Pareto distribution

Introduction

R provides functions that return useful characteristics of many common probability distributions. The naming convention for these functions is a prefix, which identifies what the function does, followed by an abbreviation of the probability distribution’s name. These prefixes are:

  • p for “probability”, the cumulative distribution function (CDF)
  • q for “quantile”, the inverse CDF
  • d for “density”, the density function (PDF)
  • r for “random”, a random variable having the specified distribution.

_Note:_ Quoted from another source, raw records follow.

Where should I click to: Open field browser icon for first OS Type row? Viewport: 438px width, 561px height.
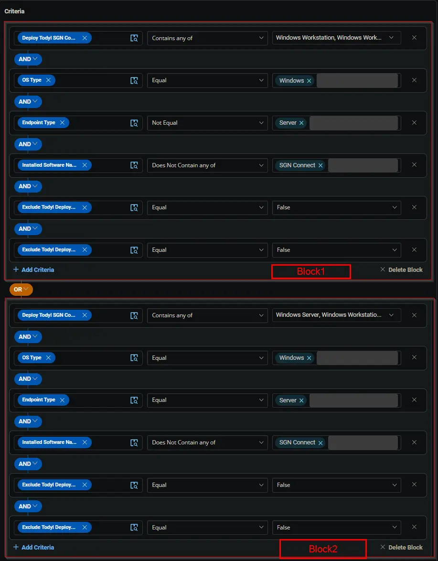134,80
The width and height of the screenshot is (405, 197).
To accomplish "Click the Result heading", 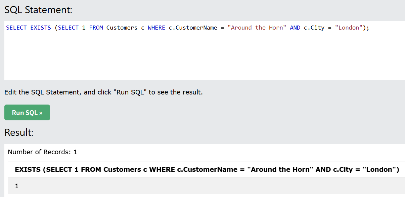I will 19,132.
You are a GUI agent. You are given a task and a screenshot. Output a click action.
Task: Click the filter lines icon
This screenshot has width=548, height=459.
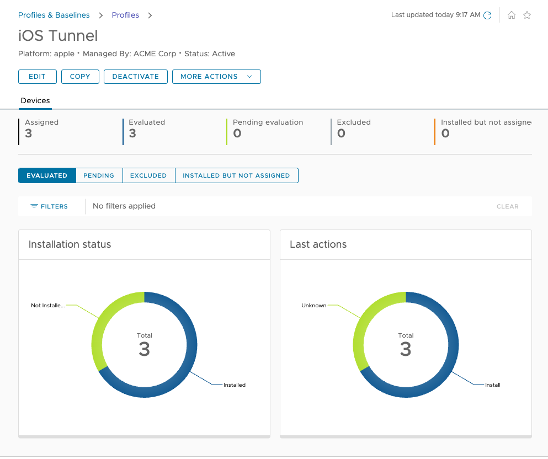(x=34, y=206)
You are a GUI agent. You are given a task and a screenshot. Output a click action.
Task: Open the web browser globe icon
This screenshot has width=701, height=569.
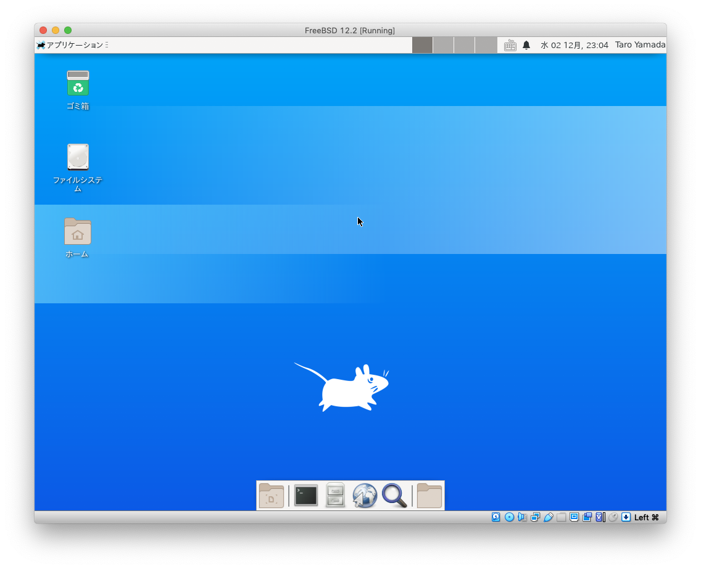(x=365, y=496)
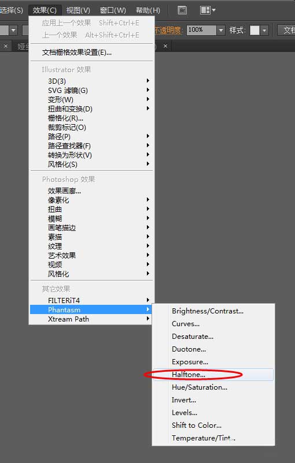Screen dimensions: 295x463
Task: Expand the 3D(3) submenu arrow
Action: [148, 81]
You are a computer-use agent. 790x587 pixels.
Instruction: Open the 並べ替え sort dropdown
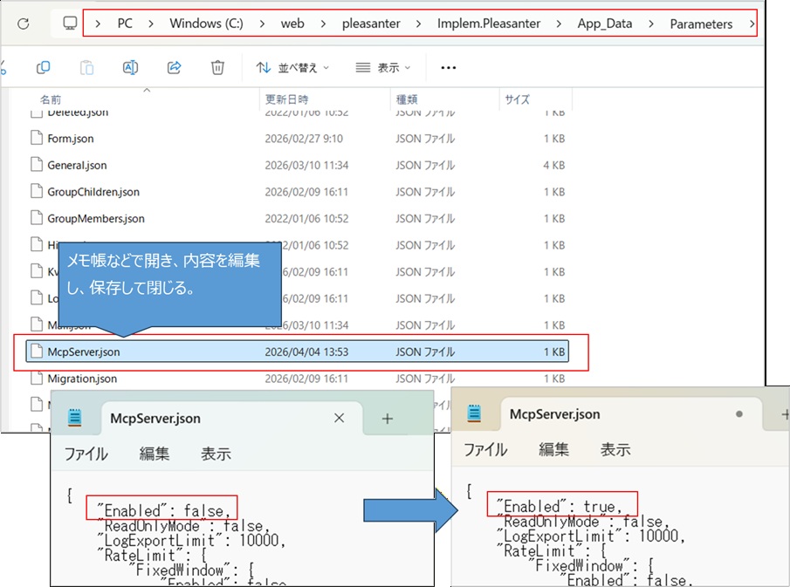coord(292,67)
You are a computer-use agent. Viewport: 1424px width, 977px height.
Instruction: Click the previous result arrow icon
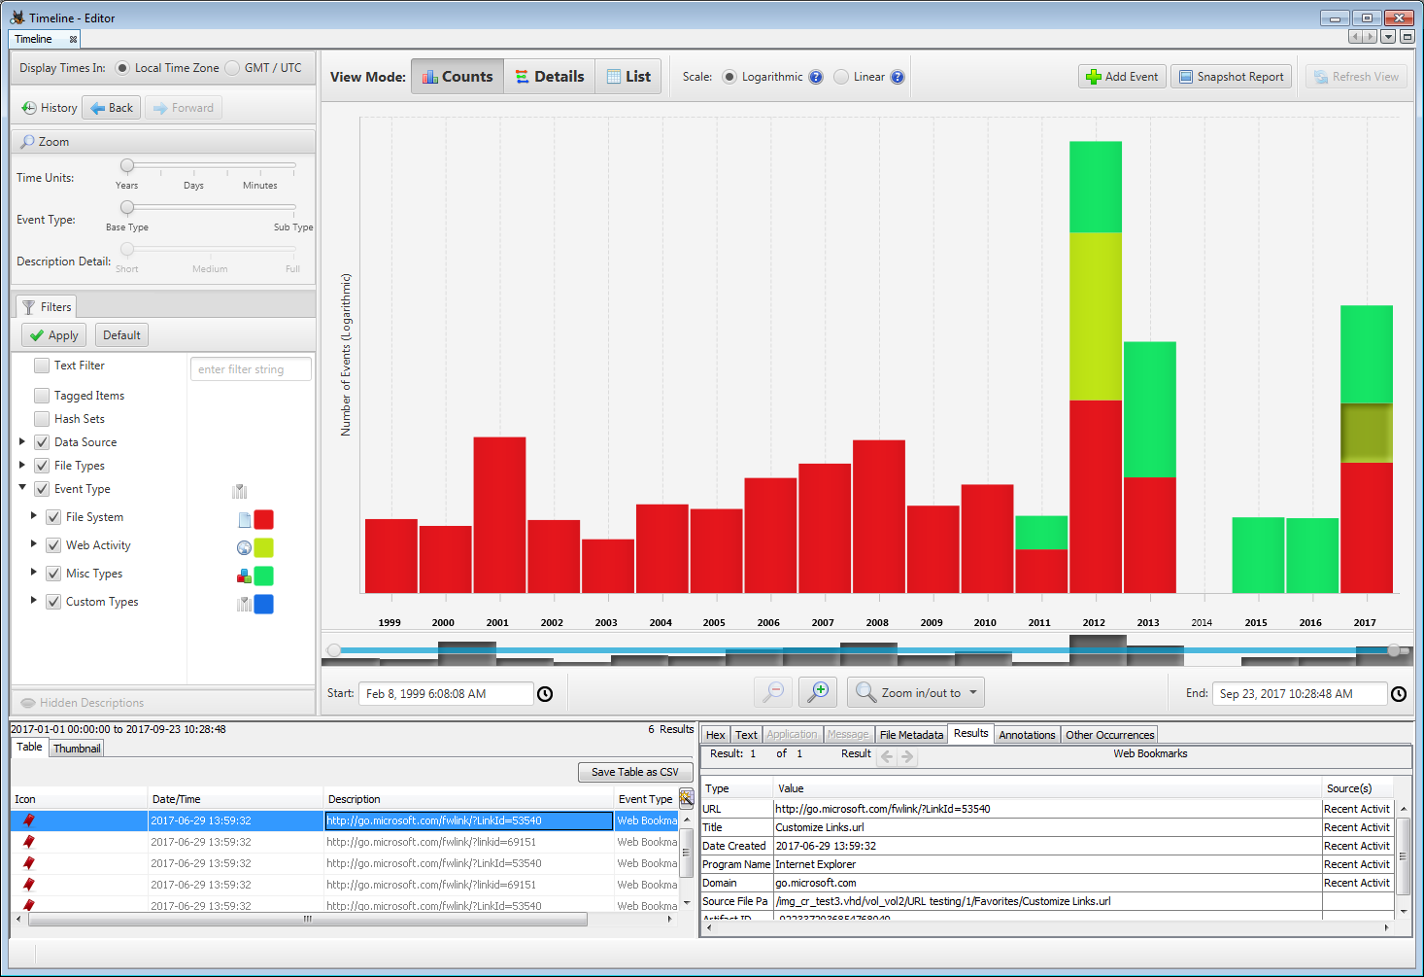(x=887, y=755)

For the normal distribution, these functions are pnorm, qnorm, dnorm, and rnorm, where the norm portion reminds us this is for the normal distribution. For the binomial distribution, these functions are pbinom, qbinom, dbinom, and rbinom. Click here for a list of probability distributions in base R. By “base R” it means not part of a package and immediately available once R is open.

The Pareto distribution is not available in base R, so we’re going to code it ourselves. For this in-class assignment, we’ll just code the quantile function, i.e., qpareto. Here’s a bit of background on deriving the Pareto’s quantile function (you don’t need to understand the subsequent PDF or CDF details, but pay close attention to the definition of quantile function \(Q(p)\)).

The Pareto family of distributions is parameterized by \(\alpha\) and \(x_0\) and has probability density function \[ f(x) = \begin{cases} \frac{(\alpha - 1)x_0^{\alpha - 1}}{x^{\alpha}}, &x > x_0,\\ 0, &x \leq x_0. \end{cases} \]

From the PDF it is relatively easy to compute the CDF, which is given by \[ F(x) = \begin{cases} 0 & x < x_0\\ 1 - \left(\frac{x_0}{x} \right)^{\alpha - 1} & x \geq x_0. \end{cases} \]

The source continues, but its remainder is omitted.